Dataset entries

[Start of Attachment]

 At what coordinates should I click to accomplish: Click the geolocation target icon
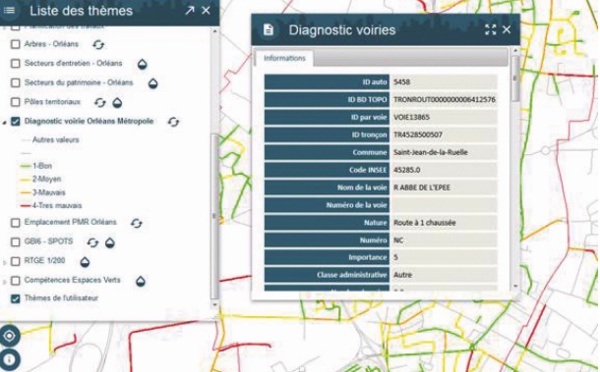coord(9,336)
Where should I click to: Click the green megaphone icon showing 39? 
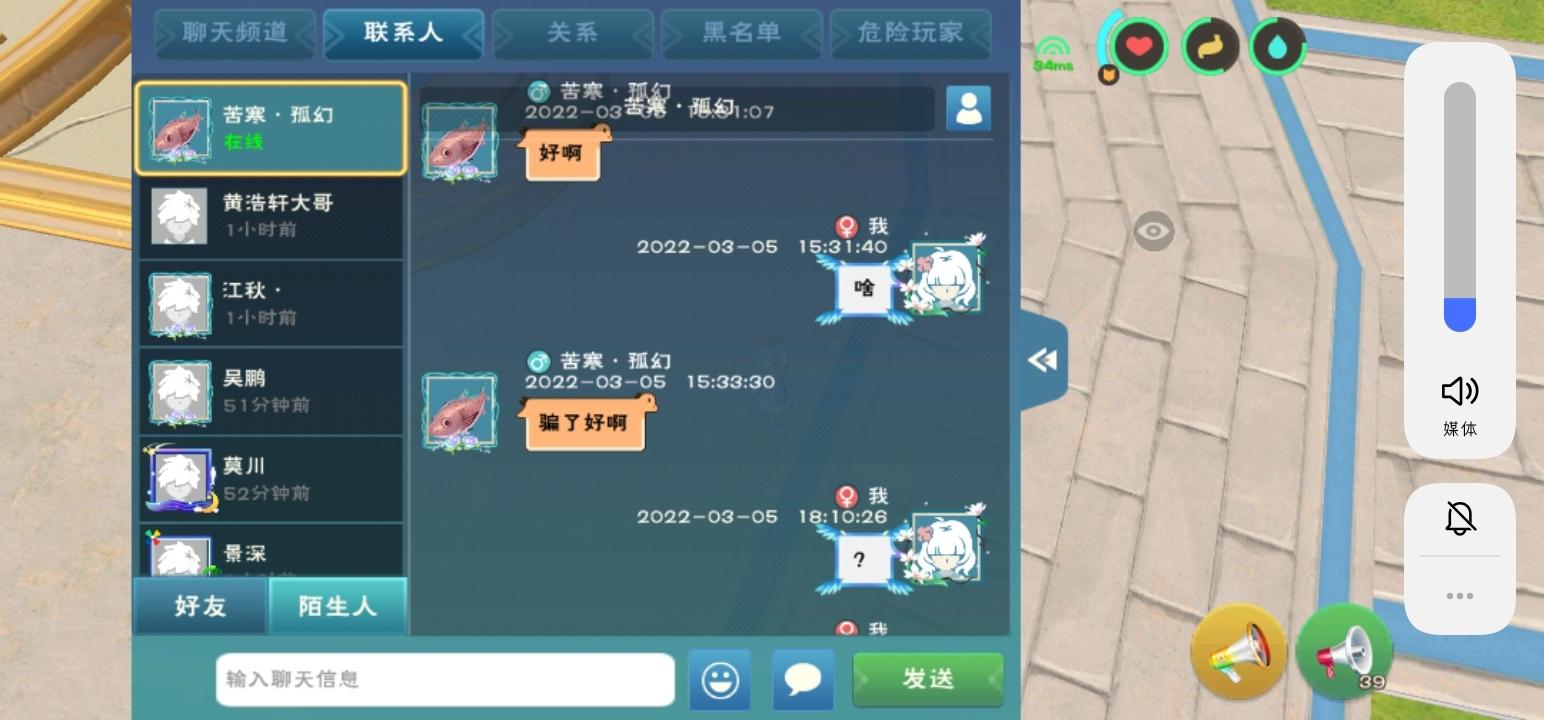coord(1344,651)

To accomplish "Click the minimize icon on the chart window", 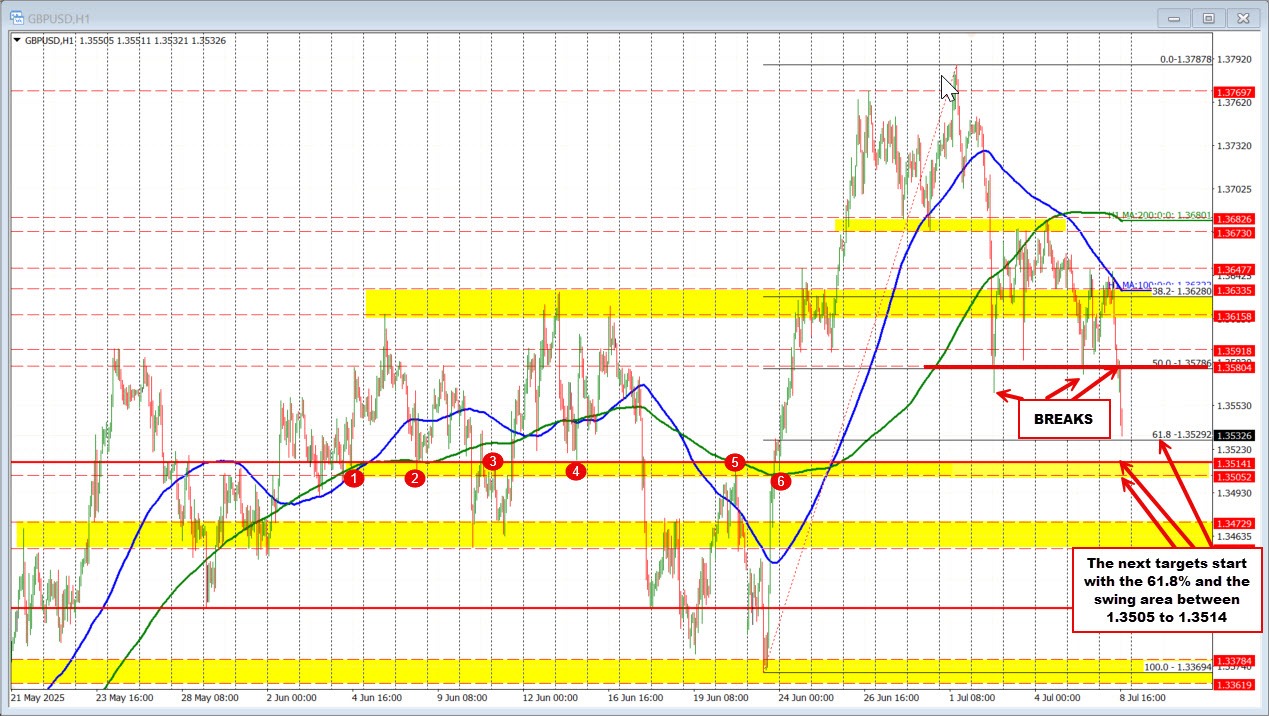I will pyautogui.click(x=1172, y=17).
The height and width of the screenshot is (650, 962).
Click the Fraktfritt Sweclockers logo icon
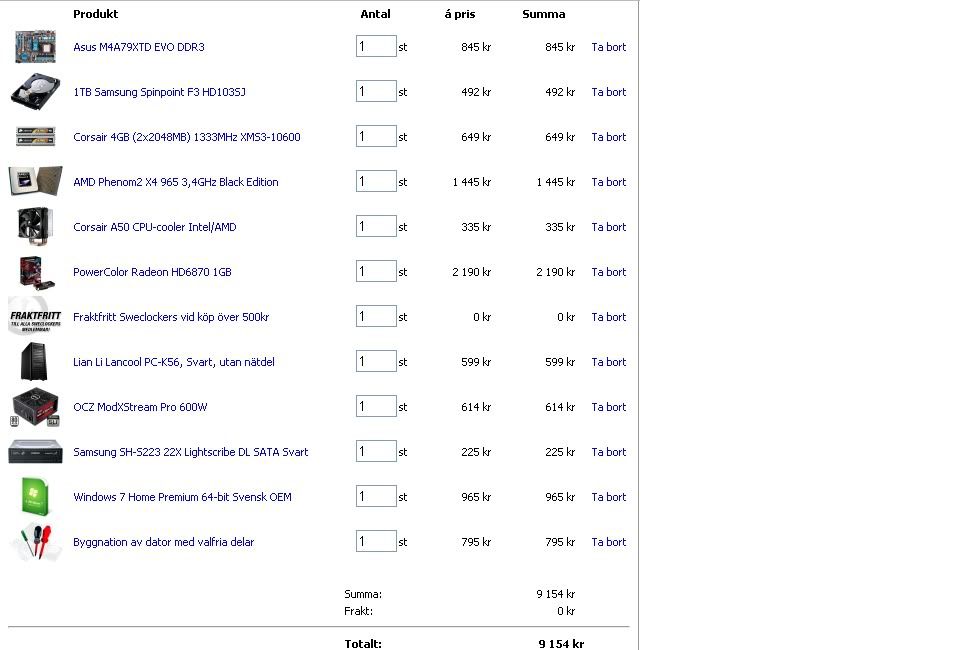tap(34, 317)
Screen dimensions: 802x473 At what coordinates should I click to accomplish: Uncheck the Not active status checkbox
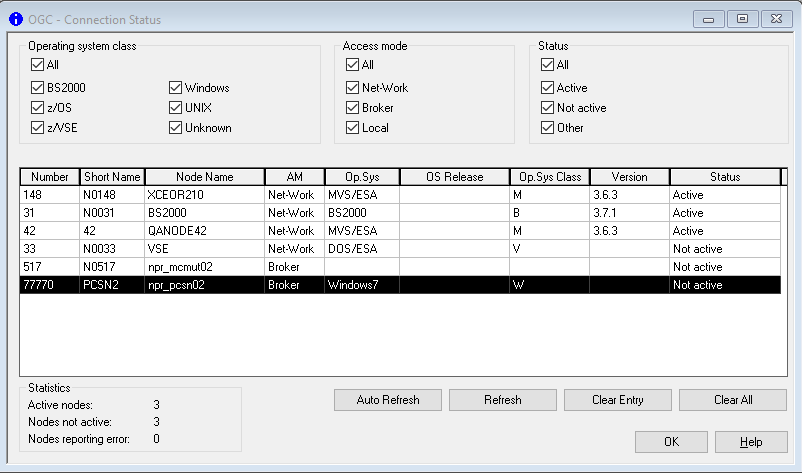click(x=548, y=108)
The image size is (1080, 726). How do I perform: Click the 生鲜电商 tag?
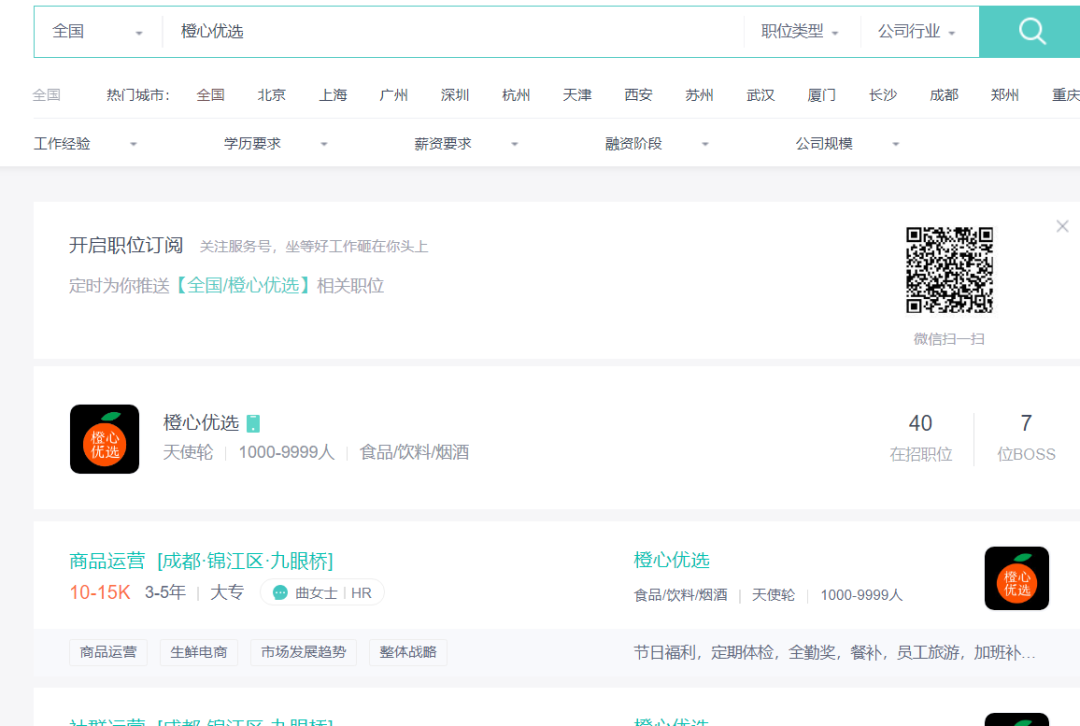click(199, 652)
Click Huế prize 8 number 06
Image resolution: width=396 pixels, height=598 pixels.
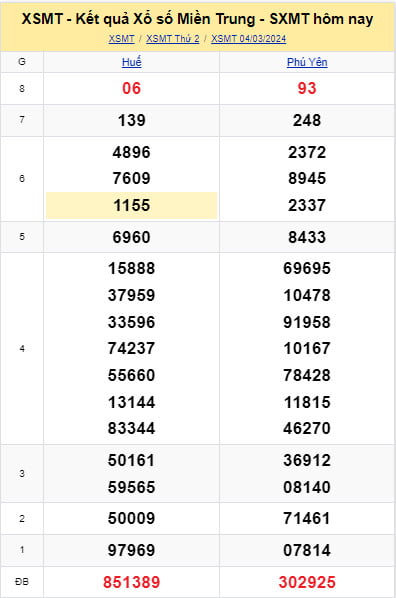coord(132,88)
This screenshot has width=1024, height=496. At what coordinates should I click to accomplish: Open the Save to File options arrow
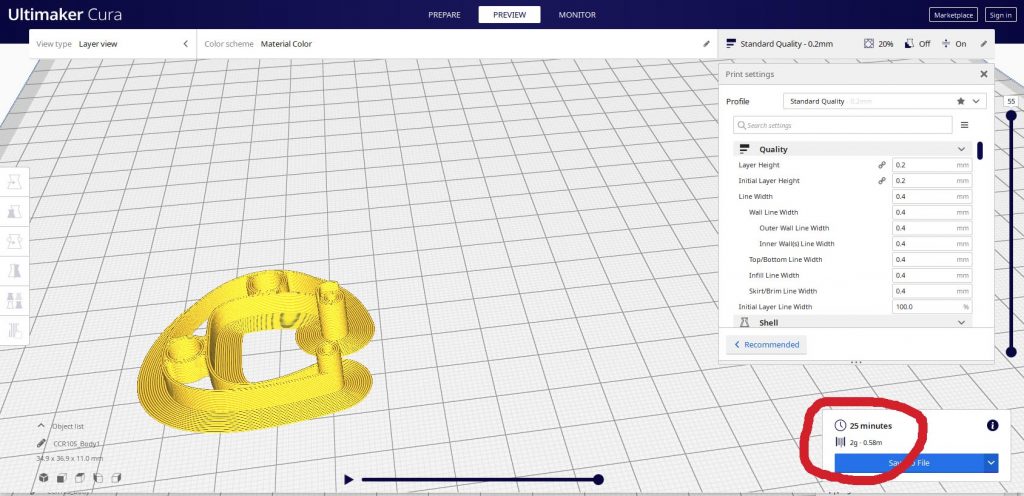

[End of Attachment]

◆ **What you should do**: What is needed is an exact copy of the lines from the line with "The image size" to the end of the data above, both included, without any pictures.

◆ **Result**:
The image size is (1080, 726). How do I perform: Click the 生鲜电商 tag?
click(199, 652)
Click Huế prize 8 number 06
Image resolution: width=396 pixels, height=598 pixels.
coord(132,88)
This screenshot has width=1024, height=496. At what coordinates should I click to accomplish: Open the Save to File options arrow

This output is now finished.